The first is U.S. consumer spending makes up two-thirds of the GDP. That spending was fueled by leverage, primarily on home equity loans in the past 15 years. So, clearly prolonged recession can create a vicious cycle that really hammers the GDP over time. That spending also spurred new ways of consuming information and advertising to consumers. The rush to Internet land promised access to a hip, rich new audience moving in pace with the technology times and a much cheaper and more targeted way of getting eyeballs. Fair enough.
But there’s a problem: Supply and demand. Wherever the audience was, advertisers were willing to pay a premium. Newspapers at the turn of the century? You bet. Television? A captive audience eating dinner in front of Ed Sullivan? Absolutely.

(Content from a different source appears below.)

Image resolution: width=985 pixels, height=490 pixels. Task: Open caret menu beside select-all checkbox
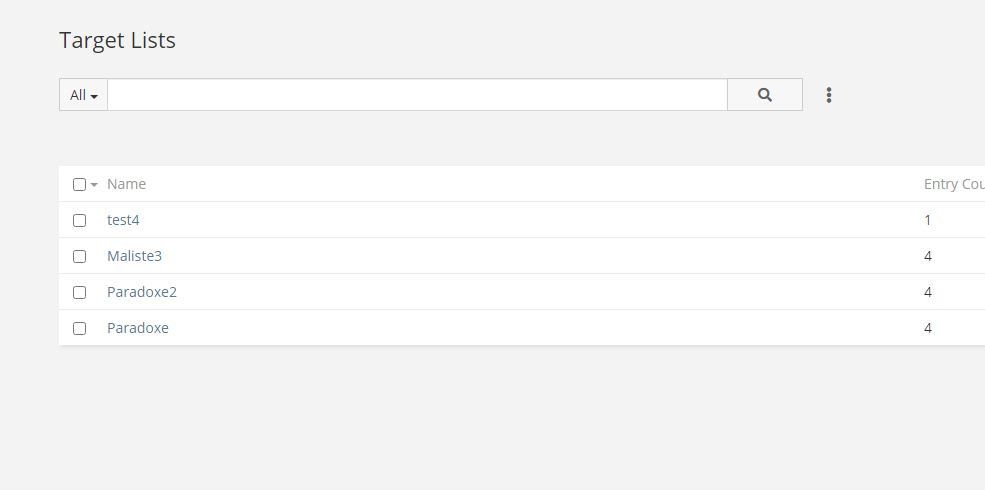[x=94, y=185]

But what happens when mediums expand infinitely and the audience diffuses along with that? What happens when advertising has to be EVERYWHERE? Then supply far outstrips demand, and, as a shrink would say, you got issues.
Like a freakish organism in some science fiction movie, advertising threatens to engulf itself. Here’s where it is today (and please feel free to add anything I’ve missed)

  • The usual channels (print, TV, radio)
  • The Web
  • Billboards
  • Buses
  • Cabs (including video in the backseats of cabs)
  • Bathrooms (video/audio while your flush)
  • Clothing (not just logo t-shirts; everything from socks and shoes to shirts carries the logo on the outside today).
  • Sports jerseys
  • Eyeblack on football players
  • Gasoline pumps (video monitors selling local advertising)
  • Cell phones (text and audio)
  • Buildings, sports arenas, etc.

The good news is this growth really should engulf itself in the coming years. When you can advertise anywhere, supply and demand loses balance. The cost of advertising falls to near zero. So it’s really the end of advertising as we know it. Consolidation happens, and, more importantly, the most effective mechanisms for making impressions on consumers rise to the top.
It would be nice not to be marketed to all the time, everywhere, wouldn’t it?